August 28, 2008

Taking a Congregation's Pulse

There are still a few older congregations around who maintain the wooden announcement boards that hang in the foyer or the sanctuary. Each week the board reports the prior week’s worship attendance, offering and Sunday School attendance. I love those boards. Reading the vital statistics of a church is like looking at the medical chart of a patient. I think you begin to feel the pulse of a congregation when you see their attendance and their offerings. Many churches began abandoning the public display of statistics in favor of putting such information in the weekly bulletin. It wasn’t long before the information was removed from the bulletin and lumped together in the monthly newsletter. Some churches have now quit reporting statistics all together and apparently congregations don’t mind. I guess if your attendance is in the thousands and the offering in the hundreds of thousands it could be hard to take a pulse…and it would take a really big board.

1 comment:

Anonymous said...

Gail;
----Still hung up on the announcement board? There are thousands of people out there dying every day, most of them are going to miss the privilege of spending eternity with Jesus! So we are not going to spend our time discussing the announcement board, again.
-----I learned to speak Betelgeuse at a church I attended a few short years ago, so let me translate my first paragraph into straight-forward English:
------YOU AREN’T FOLLOWING THE LEADERS YET? They need to attract a lot of young professionals into church; forget where their money’ll go!

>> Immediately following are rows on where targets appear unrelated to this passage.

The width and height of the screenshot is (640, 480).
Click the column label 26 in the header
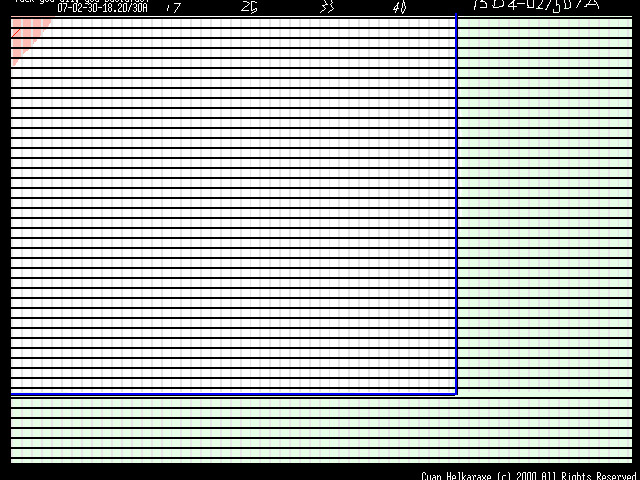coord(249,7)
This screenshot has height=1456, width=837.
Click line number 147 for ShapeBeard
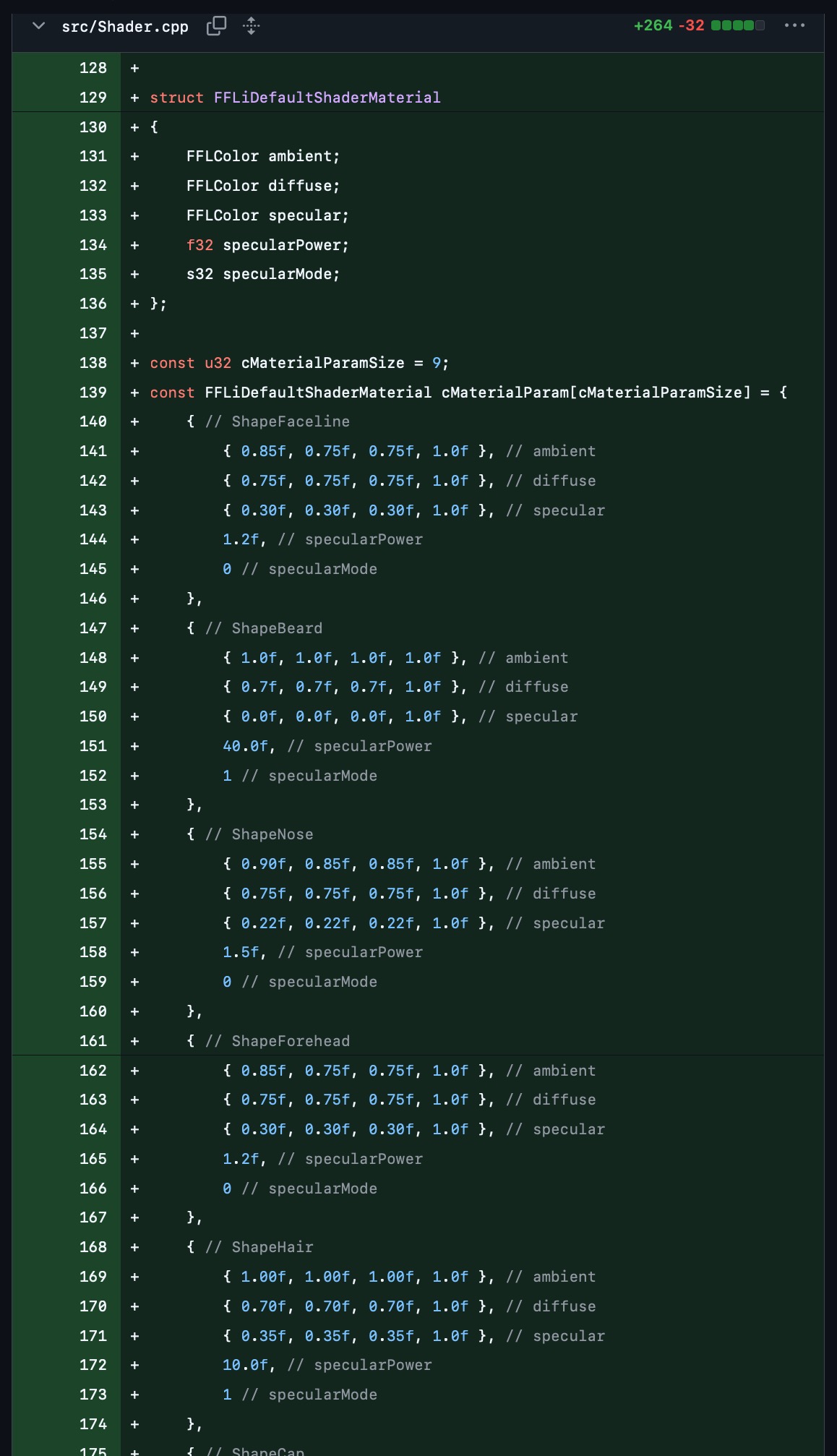pyautogui.click(x=93, y=628)
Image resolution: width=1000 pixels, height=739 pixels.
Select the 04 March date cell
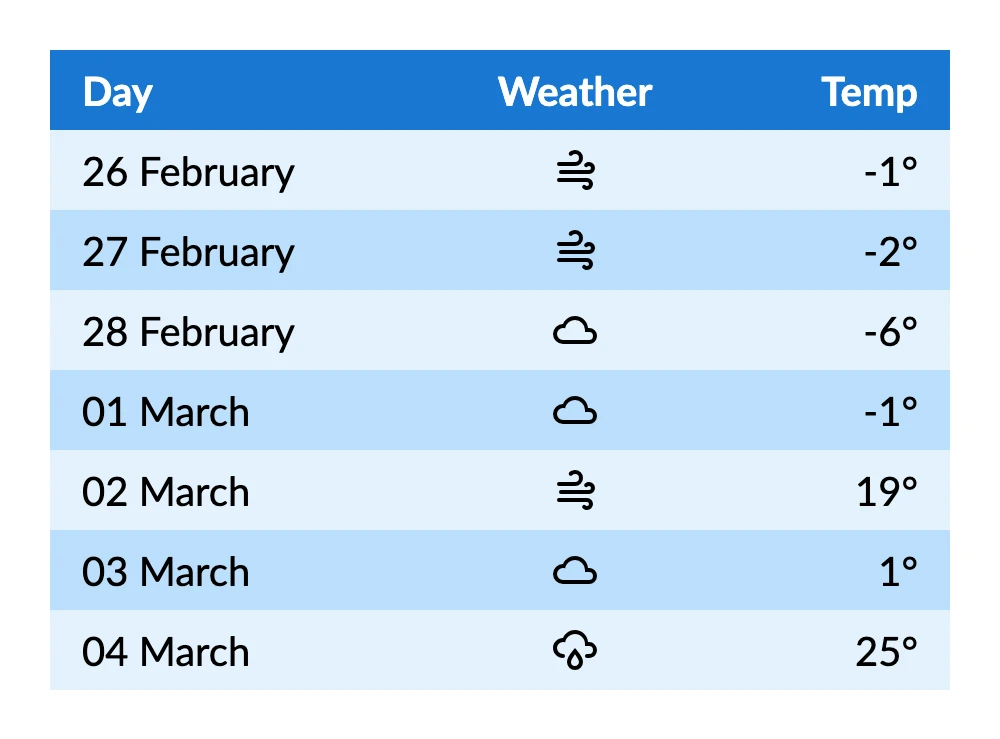point(166,652)

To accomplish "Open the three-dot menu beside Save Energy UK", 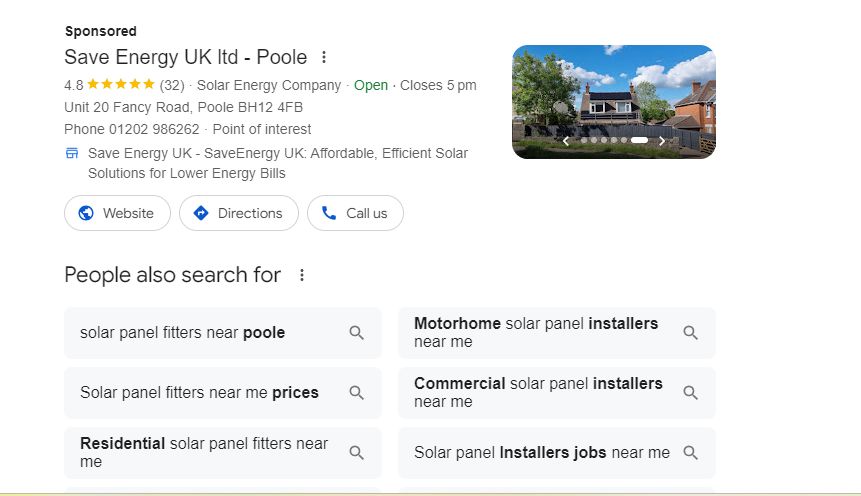I will tap(323, 57).
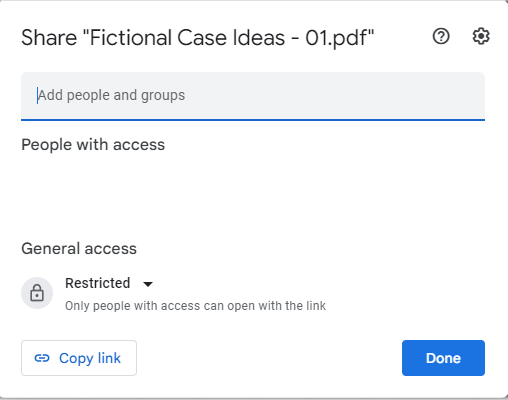Image resolution: width=508 pixels, height=400 pixels.
Task: Copy the file link with Copy link
Action: (79, 358)
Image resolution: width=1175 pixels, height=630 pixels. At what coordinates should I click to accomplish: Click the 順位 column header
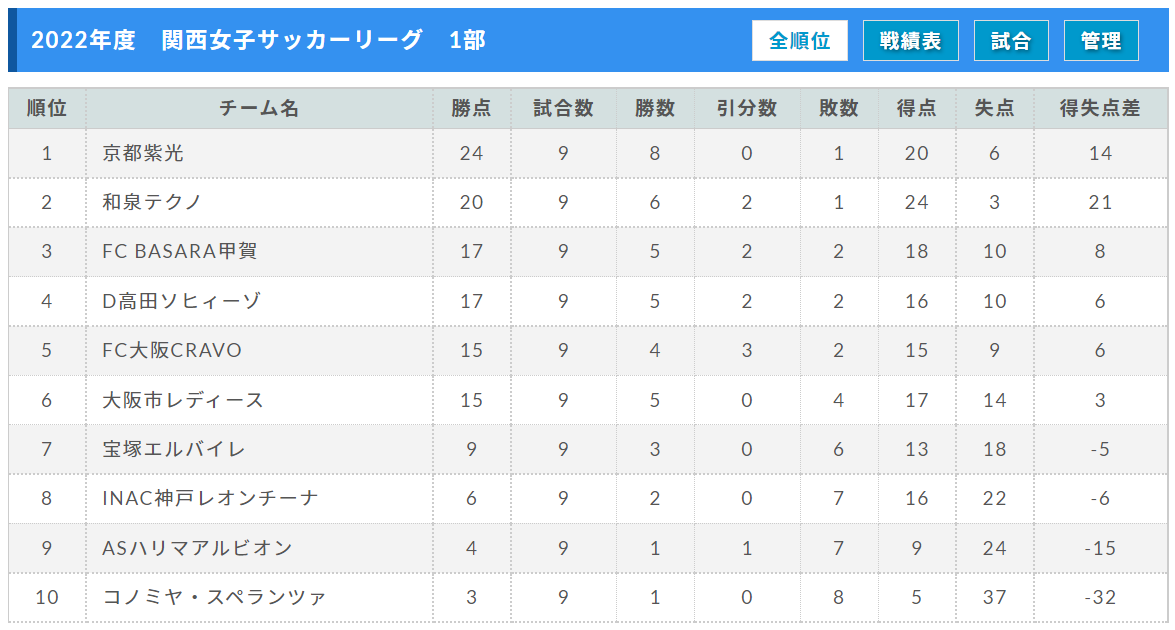click(x=47, y=109)
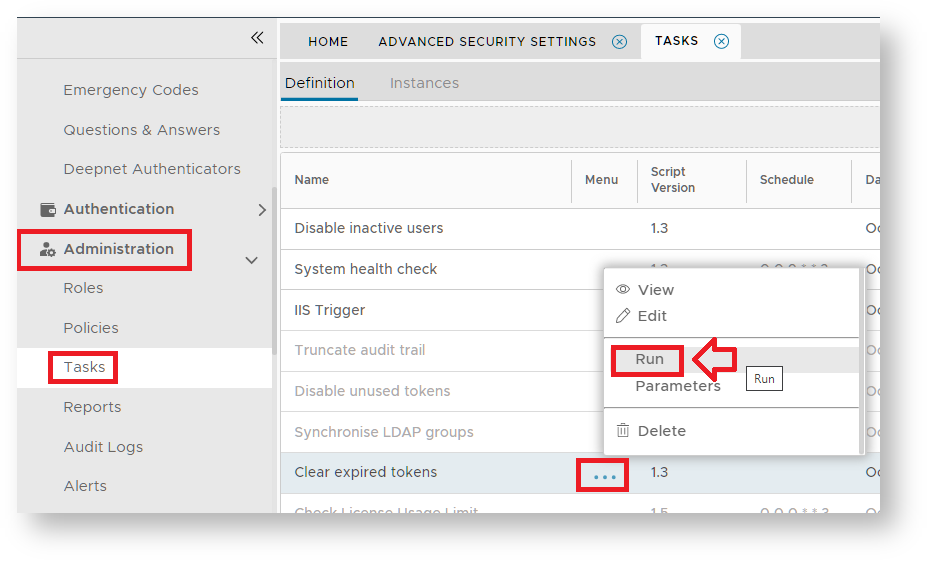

So we can not have church feeling like it used to feel, a narrow way of only a few travelers. Shut up about that old stuff and help us make it seem like Broadway, comfortable and pleasing for money -uh-hmm-uh- many.
-----Truly, I jest, kind of. There are many good and sincere leaders of the churches of the new way. The fact that there are many who are in it for themselves is sort of matched by the fact that there always have been many leaders in the church of any age just serving themselves. But good for you, Gail, for standing up for the meaning that these leaders, good and bad, try to take away from others.